Because the gut microbiome is highly malleable, it can be altered throughout our lifespan by environmental factors, such as diet, stress and medication. What we have seen during the last 60 years, is an increaseincidence of gut dysbiosis, which is an imbalance in the intestinal bacteria that leads to disease.

As such, there is much interest in developing new therapeutic tools for manipulating the composition of the gut microbiota to benefit our health. A better understanding of how variations in this symbiotic relation within us, supraorganisms, will contribute to disease risk and health sustainability; and, will point the way to new therapeutic interventions and disease prevention strategies.

Danone, a leading yogurt multinational food corporation, is developing “precision probiotics”, for example. Researchers at Danone aim to tailor probiotics to an individual’s diet, phenotype, lifestyle, age, gender, genetics and microbiome. The intention it’s to bring to the gut activities or functions that are not provided by our own gut microbiome, or our own genes.

It’s funny that around 1920’s, Isaac Carasso, the creator of Danone, first started selling yogurt in pharmacies, using ferments isolated from the Institute Pasteur, and label it as health-food. It’s like going full circle.

References:

1          Bordigoni, A., Halary, S. & Desnues, C. in Encyclopedia of Virology (Fourth Edition) Vol. https://www.sciencedirect.com/topics/medicine-and-dentistry/gut-microbiome  (eds Dennis H. Bamford & Mark Zuckerman)  552-558 (Academic Press, 2021).

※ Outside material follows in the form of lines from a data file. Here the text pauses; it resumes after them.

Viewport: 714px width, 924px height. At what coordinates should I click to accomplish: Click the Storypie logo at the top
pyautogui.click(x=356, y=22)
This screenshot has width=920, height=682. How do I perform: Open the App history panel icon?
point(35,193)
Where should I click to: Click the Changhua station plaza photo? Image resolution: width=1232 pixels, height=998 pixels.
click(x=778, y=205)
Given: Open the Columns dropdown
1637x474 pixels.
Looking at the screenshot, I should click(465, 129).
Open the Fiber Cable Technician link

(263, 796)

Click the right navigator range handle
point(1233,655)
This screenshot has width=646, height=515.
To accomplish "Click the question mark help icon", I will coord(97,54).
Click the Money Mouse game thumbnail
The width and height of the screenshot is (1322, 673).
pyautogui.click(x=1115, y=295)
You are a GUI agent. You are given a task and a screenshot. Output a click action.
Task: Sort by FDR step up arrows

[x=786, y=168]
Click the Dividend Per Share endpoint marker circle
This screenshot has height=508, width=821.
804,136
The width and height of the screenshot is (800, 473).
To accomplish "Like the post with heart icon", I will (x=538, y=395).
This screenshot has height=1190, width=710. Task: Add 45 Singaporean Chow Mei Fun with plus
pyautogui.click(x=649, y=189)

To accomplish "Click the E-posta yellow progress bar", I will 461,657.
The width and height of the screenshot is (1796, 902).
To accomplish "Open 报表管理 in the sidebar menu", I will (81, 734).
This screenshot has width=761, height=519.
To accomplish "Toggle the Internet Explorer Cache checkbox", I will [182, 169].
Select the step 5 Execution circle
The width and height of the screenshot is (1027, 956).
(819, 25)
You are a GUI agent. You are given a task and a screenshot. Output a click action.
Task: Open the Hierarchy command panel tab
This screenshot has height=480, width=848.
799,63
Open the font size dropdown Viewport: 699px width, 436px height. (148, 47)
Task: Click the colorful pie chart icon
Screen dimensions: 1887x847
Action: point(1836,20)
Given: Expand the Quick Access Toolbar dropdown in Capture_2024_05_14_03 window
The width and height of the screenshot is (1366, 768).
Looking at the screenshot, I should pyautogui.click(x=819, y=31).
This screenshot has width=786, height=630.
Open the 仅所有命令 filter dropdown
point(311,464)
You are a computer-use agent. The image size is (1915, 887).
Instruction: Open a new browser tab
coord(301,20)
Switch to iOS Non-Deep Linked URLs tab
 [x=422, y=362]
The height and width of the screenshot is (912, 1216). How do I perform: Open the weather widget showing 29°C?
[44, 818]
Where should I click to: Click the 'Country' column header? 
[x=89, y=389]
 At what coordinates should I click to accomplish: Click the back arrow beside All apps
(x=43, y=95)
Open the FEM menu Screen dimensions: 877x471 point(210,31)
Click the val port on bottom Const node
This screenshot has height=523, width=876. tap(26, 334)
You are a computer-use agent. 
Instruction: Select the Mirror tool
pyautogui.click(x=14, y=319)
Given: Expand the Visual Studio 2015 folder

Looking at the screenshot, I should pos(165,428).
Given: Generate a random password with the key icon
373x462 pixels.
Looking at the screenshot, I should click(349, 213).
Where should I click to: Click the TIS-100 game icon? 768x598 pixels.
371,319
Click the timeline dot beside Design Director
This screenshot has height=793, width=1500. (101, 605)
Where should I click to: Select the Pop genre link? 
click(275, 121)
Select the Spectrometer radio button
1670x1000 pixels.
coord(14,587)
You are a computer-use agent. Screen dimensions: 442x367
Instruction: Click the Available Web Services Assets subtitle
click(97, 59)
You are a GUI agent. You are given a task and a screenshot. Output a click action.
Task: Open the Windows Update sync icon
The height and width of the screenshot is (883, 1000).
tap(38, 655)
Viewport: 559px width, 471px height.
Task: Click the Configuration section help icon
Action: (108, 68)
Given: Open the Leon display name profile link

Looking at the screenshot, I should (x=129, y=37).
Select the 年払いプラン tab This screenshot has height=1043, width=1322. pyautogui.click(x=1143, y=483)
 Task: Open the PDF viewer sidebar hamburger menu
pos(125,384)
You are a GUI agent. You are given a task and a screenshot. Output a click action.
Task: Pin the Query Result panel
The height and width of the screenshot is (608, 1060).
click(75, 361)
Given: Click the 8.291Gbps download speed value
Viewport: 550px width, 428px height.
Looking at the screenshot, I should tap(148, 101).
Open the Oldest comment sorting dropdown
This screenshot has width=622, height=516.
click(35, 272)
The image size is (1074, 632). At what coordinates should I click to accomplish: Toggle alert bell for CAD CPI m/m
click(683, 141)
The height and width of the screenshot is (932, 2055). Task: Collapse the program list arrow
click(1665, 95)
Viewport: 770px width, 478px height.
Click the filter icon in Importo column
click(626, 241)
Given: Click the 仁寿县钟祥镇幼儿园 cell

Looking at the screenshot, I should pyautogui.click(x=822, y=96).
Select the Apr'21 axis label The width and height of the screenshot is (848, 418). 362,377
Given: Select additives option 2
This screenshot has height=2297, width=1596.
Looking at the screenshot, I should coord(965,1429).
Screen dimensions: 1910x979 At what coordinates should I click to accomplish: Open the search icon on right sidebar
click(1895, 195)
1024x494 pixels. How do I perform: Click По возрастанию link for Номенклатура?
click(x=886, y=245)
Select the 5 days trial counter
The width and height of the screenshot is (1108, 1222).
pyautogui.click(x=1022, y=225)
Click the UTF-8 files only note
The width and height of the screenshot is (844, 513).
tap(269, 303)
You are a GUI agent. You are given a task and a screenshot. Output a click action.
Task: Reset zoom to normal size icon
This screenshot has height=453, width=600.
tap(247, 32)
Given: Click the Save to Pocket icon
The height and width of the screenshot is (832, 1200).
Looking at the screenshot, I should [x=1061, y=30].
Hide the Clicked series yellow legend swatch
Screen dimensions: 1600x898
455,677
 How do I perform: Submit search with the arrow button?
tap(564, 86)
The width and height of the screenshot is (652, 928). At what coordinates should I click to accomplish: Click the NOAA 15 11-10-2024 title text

2          Lloyd-Price, J. et al. Multi-omics of the gut microbial ecosystem in inflammatory bowel diseases. Nature 569, 655-662, doi:10.1038/s41586-019-1237-9 (2019).

3          Visconti, A. et al. Interplay between the human gut microbiome and host metabolism. Nature Communications10, 4505, doi:10.1038/s41467-019-12476-z (2019).

4          Nicholson, J. K. et al. Host-Gut Microbiota Metabolic Interactions. Science 336, 1262-1267, doi:10.1126/science.1223813 (2012).